Revelação do teatro paulista que tem ganhado os palcos do Brasil inteiro, Marcos Felipe nos traz com equilíbrio, envolvimento e maturidade, um pouco de sua bem-sucedida e premiada carreira.

Fundador da Cia Mungunzá de Teatro, recebeu, pela encenação de Luis Antonio-Gabriela indicações par alguns dos prêmios mais importantes do teatro brasileiro, levando aos palcos oportuno debate sobre o preconceito e a opressão às minorias sexuais em nosso país. Em 2016, sua companhia, graças a seu arrojo e destemor, ocupou um espaço no bairro da Luz, em São Paulo, ali instalando sua sede, com o Teatro de Contêiner Mungunzá.

Em que momento o teatro passou a fazer parte de sua vida?

Acho que desde que nasci. Sempre caminhei para o lado artístico das coisas, lembro que quando era criança, já no primário, eu gostava de representar e sempre estava envolvido nos “teatrinhos” de final de ano. Em 2005, eu entrei numa escola de teatro e, desde então, comecei a fazer minhas manifestações artísticas com mais propriedade e mais próximo do profissionalismo.

Luis Antonio – Gabriela foi a segunda encenação da Cia Mungunzá, da qual você é fundador. Porque a Criança Cozinha na Polenta foi a primeira É possível um paralelo entre as duas montagens? Como foi o encontro com os dois textos?

Sim, ambas foram levantadas pelos mesmos criadores. Há um estudo estético de manifestação artística por de trás da criação. O Nelson Baskerville, diretor artístico do grupo, estudava essa forma de fazer teatro há bastante tempo. Logo, não há como desconectar uma da outra.
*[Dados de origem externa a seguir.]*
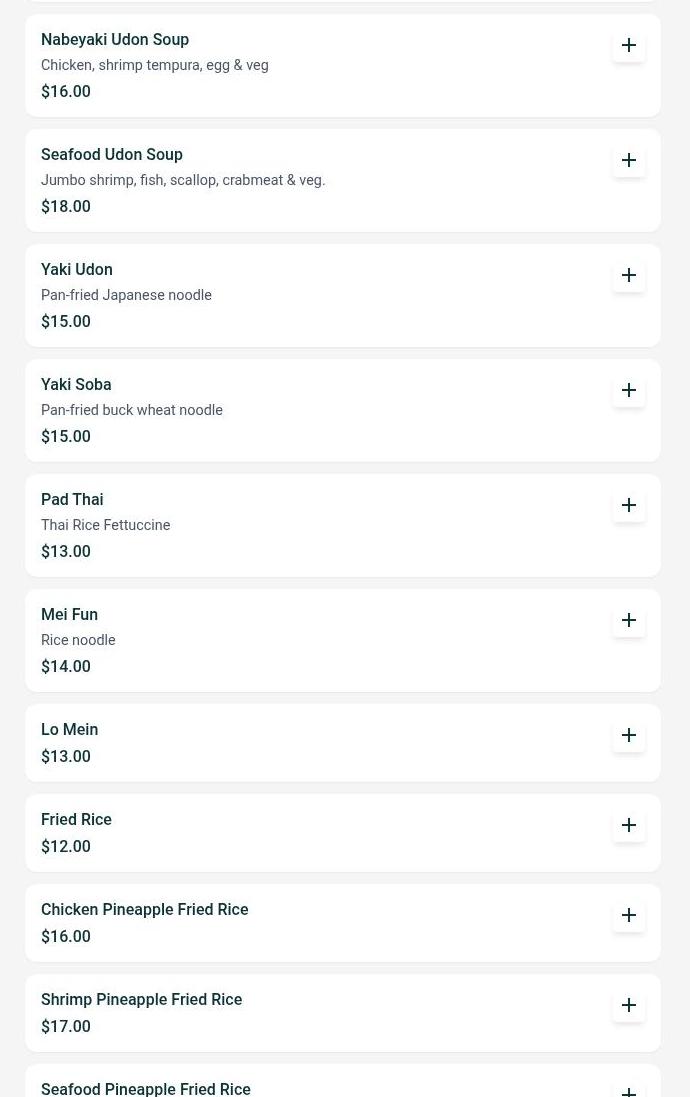Select the Yaki Udon menu item name
Screen dimensions: 690x1097
point(77,270)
A Polenta foi uma espécie de degrau para chegarmos a Luis Antonio-Gabriela. Claro, na segunda montagem, o estudo estava mais verticalizado, mais apropriado como linguagem e mais impregnado no corpo do ator/criador. Contudo, é a mesma forma de contar uma história da primeira peça. Encontramos o romance Porque a Criança Cozinha na Polenta, nos apaixonamos por ele e o adaptamos para o teatro. Já no segundo trabalho, o Nelson nos contou sua história e nós achamos que seria pertinente levá-la ao palco.
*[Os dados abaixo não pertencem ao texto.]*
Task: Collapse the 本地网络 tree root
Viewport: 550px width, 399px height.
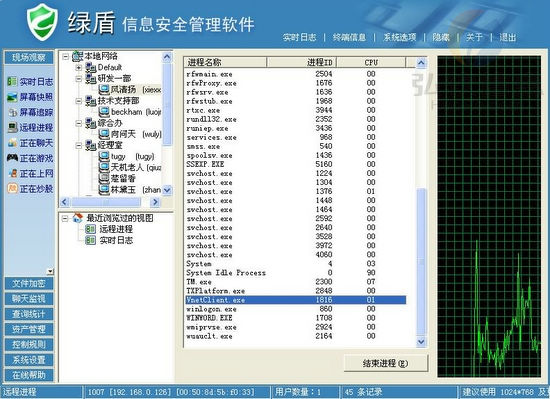Action: pos(66,56)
Como se deu a construção do seu personagem em Luis-Antonio-Gabriela? Na busca de referências para compor o personagem, alguma preocupação especial?
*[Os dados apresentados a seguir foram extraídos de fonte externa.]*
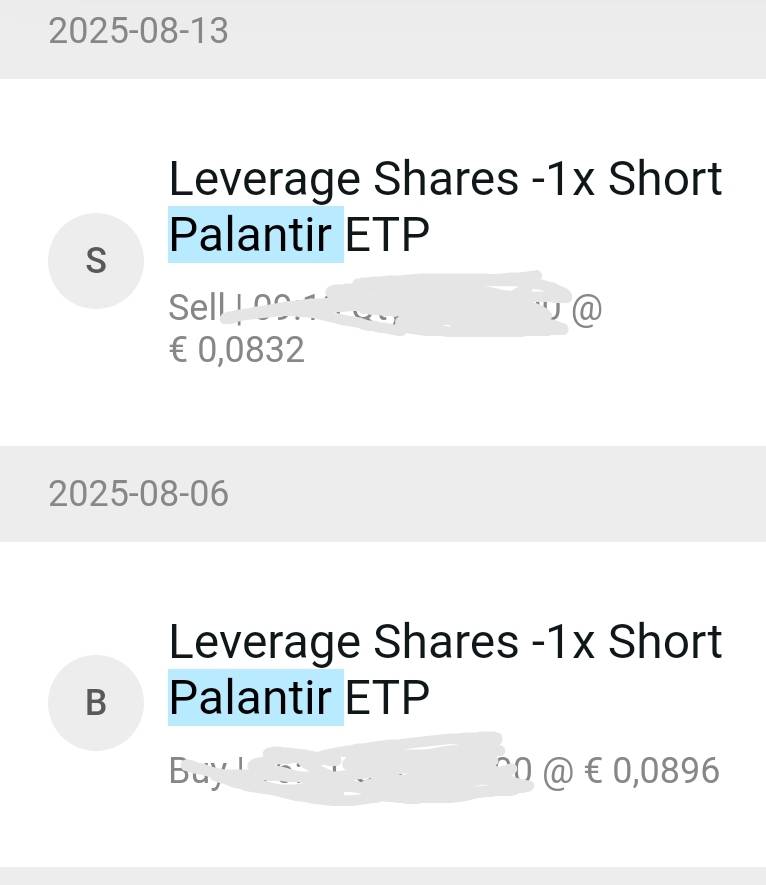Click "ETP" in the buy entry title
Screen dimensions: 766x885
click(387, 697)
Sim, muita preocupação. Não apenas minha, mas de todos. Não queríamos reproduzir nosso próprio preconceito, por isso precisamos de um tempo para errar e partir do próprio erro. Enxergar a figura da travesti com um olhar diferente e dissonante daquele que até então estávamos acostumados. Fiquei sabendo que faria o Luis Antonio pouco tempo antes da estreia. As divisões de personagens aconteceram naturalmente e eu tentei me embebedar da história para poder fazê-la com leveza e doçura. Procurei não ficar parecido com ninguém, não imitar ninguém.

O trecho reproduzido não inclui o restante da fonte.